Reflexões de 2007

© Walther Hermann Kerth

“O que a lagarta chama de morte, o Homem chama de borboleta” (Sabedoria Oriental)

Este ano sentimos tardiamente a chegada do Natal…

Nada mudou no calendário, mas o clima de encerramento do ano, as sensações de comemoração e confraternização com as pessoas queridas, parecem ter demorado mais, quase ameaçando que não chegariam…

Da mesma forma, as avaliações e reflexões de encerramento do ano tiveram uma gestação atrasada. E quando pensamos no que gostaríamos de dizer para nossa comunidade, havia um sentimento vago, confuso e talvez, um pouco sombrio – como se o Espírito do Natal e os Votos de Felicidades para o Ano Novo não carregassem os bons sentimentos dos quais tratam essas palavras.

Recebemos incontáveis mensagens de felicitações, votos, esperanças, manifestações de carinho e reconhecimento, porém tais sentimentos ainda não nos tinham alcançado profundamente.
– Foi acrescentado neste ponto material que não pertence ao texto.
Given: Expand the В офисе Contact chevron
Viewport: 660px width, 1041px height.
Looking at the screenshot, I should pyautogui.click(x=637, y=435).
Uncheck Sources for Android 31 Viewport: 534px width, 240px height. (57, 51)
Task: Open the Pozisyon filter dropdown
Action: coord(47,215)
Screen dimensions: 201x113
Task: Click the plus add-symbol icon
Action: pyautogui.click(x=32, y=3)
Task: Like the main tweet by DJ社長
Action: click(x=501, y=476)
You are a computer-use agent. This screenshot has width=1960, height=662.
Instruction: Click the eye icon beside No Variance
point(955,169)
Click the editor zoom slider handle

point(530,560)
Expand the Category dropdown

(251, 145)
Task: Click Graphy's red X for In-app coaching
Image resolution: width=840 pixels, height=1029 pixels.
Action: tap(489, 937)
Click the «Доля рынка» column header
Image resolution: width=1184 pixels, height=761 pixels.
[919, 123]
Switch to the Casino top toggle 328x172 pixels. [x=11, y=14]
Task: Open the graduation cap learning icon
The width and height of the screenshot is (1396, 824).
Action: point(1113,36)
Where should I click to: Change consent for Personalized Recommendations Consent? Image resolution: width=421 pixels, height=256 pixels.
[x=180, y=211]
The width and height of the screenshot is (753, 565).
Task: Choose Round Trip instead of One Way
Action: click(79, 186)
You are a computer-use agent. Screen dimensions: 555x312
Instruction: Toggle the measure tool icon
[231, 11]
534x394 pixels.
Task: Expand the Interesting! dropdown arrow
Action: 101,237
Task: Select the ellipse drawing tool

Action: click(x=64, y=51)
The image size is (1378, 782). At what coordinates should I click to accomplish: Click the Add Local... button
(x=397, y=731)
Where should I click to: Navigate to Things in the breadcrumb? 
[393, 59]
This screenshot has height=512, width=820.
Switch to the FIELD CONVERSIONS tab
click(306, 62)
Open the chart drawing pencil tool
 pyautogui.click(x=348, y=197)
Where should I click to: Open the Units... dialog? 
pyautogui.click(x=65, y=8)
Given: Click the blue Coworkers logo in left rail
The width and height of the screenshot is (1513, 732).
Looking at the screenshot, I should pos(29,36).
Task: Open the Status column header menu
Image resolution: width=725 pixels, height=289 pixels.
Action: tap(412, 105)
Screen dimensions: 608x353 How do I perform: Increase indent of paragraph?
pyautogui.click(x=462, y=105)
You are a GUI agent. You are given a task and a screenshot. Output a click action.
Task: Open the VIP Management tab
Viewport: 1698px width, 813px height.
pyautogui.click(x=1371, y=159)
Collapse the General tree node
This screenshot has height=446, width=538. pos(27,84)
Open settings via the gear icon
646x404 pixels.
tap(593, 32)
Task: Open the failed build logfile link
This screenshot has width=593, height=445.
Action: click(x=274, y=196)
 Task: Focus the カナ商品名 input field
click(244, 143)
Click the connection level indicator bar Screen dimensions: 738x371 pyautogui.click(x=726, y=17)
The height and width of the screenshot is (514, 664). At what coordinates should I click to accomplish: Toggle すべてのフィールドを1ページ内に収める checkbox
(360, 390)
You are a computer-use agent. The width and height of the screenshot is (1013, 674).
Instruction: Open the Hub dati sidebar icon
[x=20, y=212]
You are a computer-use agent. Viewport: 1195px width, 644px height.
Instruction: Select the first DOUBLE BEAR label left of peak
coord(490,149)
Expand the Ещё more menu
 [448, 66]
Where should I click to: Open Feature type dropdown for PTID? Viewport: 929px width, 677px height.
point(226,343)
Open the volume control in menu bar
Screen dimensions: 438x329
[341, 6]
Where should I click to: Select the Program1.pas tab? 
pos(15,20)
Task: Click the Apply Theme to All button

Nenhuma dessas mensagens foi suficientemente emocionante para querermos compartilhá-la com todos.

Imaginamos então que as razões disso poderiam ser a vida corrida e agitada que levamos, o estresse, a quantidade de compromissos, a falta de tempo para estar com a família e com os amigos… Ainda notamos que essas condições não envolviam apenas a nós, mas também muitas das pessoas próximas!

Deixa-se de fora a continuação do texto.